At Roswell Park, we are on the forefront of immunotherapy research. Through our research, we are able to offer you treatment options not found at every cancer center.
We study each patient’s immune system to discover new ways for it to fight cancer. We create clinical trials that target specific cells and spare healthy cells, to offer you treatments with fewer side effects than standard cancer treatments.
Dedicated Research Laboratories
- The Sebastiano Battaglia Lab: focuses on integrating bioinformatics, immunological and genetic approaches, to identify neoantigens and their corresponding TCRs in neoplastic tissues, to create clinically usable cancer vaccines.
- The Thinle Chodon Lab: focuses on the development of reengineered peripheral-blood-derived stem cells into efficient anti-tumor immune cells, with the ability to recognize and kill cancer cells.
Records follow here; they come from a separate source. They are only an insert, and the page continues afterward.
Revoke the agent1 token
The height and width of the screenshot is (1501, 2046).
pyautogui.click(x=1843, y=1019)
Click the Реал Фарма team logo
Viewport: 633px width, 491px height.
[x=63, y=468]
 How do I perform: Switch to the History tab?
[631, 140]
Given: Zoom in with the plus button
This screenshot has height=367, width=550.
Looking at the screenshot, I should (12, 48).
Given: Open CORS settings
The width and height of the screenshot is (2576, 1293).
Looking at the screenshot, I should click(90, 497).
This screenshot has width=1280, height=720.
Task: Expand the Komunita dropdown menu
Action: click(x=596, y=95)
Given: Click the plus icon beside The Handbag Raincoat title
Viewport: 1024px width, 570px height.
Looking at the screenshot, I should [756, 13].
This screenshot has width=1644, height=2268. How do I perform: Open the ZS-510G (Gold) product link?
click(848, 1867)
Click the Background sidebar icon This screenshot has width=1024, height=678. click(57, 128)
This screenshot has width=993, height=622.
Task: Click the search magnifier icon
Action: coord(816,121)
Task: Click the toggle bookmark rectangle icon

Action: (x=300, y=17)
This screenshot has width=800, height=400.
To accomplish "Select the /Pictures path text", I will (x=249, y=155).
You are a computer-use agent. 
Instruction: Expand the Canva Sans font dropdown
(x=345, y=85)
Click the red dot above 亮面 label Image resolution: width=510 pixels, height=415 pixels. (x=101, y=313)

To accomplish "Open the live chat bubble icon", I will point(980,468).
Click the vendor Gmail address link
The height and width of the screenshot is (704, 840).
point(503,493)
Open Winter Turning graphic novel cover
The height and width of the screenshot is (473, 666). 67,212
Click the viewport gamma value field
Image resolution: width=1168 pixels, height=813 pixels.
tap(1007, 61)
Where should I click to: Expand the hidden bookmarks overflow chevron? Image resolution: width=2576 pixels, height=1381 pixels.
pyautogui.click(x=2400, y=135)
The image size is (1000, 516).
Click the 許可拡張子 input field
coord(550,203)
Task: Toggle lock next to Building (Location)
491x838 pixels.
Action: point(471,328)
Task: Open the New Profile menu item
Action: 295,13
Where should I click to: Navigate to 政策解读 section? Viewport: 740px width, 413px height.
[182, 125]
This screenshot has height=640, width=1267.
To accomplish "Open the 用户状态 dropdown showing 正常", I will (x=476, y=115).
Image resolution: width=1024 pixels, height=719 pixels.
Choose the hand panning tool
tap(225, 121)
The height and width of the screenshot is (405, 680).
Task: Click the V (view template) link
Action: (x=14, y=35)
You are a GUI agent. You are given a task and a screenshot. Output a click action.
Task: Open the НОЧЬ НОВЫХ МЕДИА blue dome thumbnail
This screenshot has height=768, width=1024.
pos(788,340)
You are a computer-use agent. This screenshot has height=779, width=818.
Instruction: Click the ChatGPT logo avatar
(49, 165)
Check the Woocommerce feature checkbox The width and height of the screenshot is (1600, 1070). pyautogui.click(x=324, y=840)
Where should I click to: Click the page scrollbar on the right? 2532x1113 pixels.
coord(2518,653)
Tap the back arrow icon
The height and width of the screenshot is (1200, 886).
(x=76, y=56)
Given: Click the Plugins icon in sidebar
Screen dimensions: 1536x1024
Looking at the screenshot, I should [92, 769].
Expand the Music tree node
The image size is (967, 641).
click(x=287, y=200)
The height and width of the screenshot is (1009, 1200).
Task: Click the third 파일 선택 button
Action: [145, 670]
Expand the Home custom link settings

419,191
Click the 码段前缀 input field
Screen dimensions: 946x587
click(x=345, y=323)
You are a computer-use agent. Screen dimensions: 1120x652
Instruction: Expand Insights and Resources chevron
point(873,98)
- The Fumito Ito Lab: focuses on the development of a more effective immunotherapeutic strategy for the treatment of melanoma, sarcoma and gastrointestinal cancer.
- The Richard Koya Lab: focuses on gene vector design, molecular imaging, new approaches to enhance anti-cancer T-lymphocyte responses, advanced immune monitoring, and understanding of cancer biology for therapeutic translation.
- The Junko Matsuzaki Lab: focuses on development of reliable immunomonitoring strategy, characterization of spontaneous and vaccine-induced immune responses in cancer patients, and immune suppression mechanisms at local tumor sites.
- The Kunle Odunsi Lab: focuses on molecular characterization of the dynamic interactions between tumor cells and immune cells, and translating these findings into clinical applications of immunotherapy.
- The Takemasa Tsuji Lab: focuses on utilizing tumor antigen-specific CD4+ T cells to maximize the therapeutic effect of cancer immunotherapy, development of therapeutic gene products (T cell receptors and chimeric antigen receptors) for adoptive T cell therapy, identification of immunotherapy targets, and characterizing spontaneous and vaccine-induced immune responses against tumor antigens.
- The Emese Zsiros Lab: focuses on conducting clinical trials of immunomodulatory therapeutics and the multiplexed characterization of tumor-immune interface in response to these novel treatments.
Innovative Ovarian Cancer Research
Roswell Park's Center for Immunotherapy is on the cutting-edge of research for ovarian cancer. In 2015, they received a 12 million dollar grant funded by the New York State Stem Cell Science Program (NYSTEM) to accelerate therapeutic applications of stem cells to develop a new therapy for recurrent chemo-resistant ovarian cancer.
Using adoptive T cell therapy to harness the immune system, Roswell Park's Center for Immunotherapy team reengineers adult stem cells from patients’ blood and infuses these reprogrammed cells back into the patients. By reengineering the cells, they become cancer-fighting cells.
Once inside a patient’s body, the reengineered stem cells become mature blood cells, providing a continuous, potentially lifelong source of cancer-fighting immune cells for a sustained response. The team has successfully reengineered human blood-derived stem cells such that when they mature in the body of mice, they become anti-tumor immune cells, with the ability to recognize and kill cancer cells. In this clinical trial, reengineered mature immune cells are also utilized to provide the first attack on the cancer cells, followed by help from the transgenic stem- cell-derived progeny immune cells for a sustained, long-lasting anti-cancer response.
Collaborative Ovarian Cancer Research Study
The Roswell Park Comprehensive Cancer Center and University of Pittsburgh Cancer Institute Ovarian Cancer Specialized Program of Research Excellence (SPORE) brings together investigators to perform innovative clinical trials for treatment of patients with primary and recurrent ovarian cancer, and prevention of relapse in patients in remission. Four projects have been carefully designed using immune-based approaches that have the potential to change how ovarian cancer is treated within five years.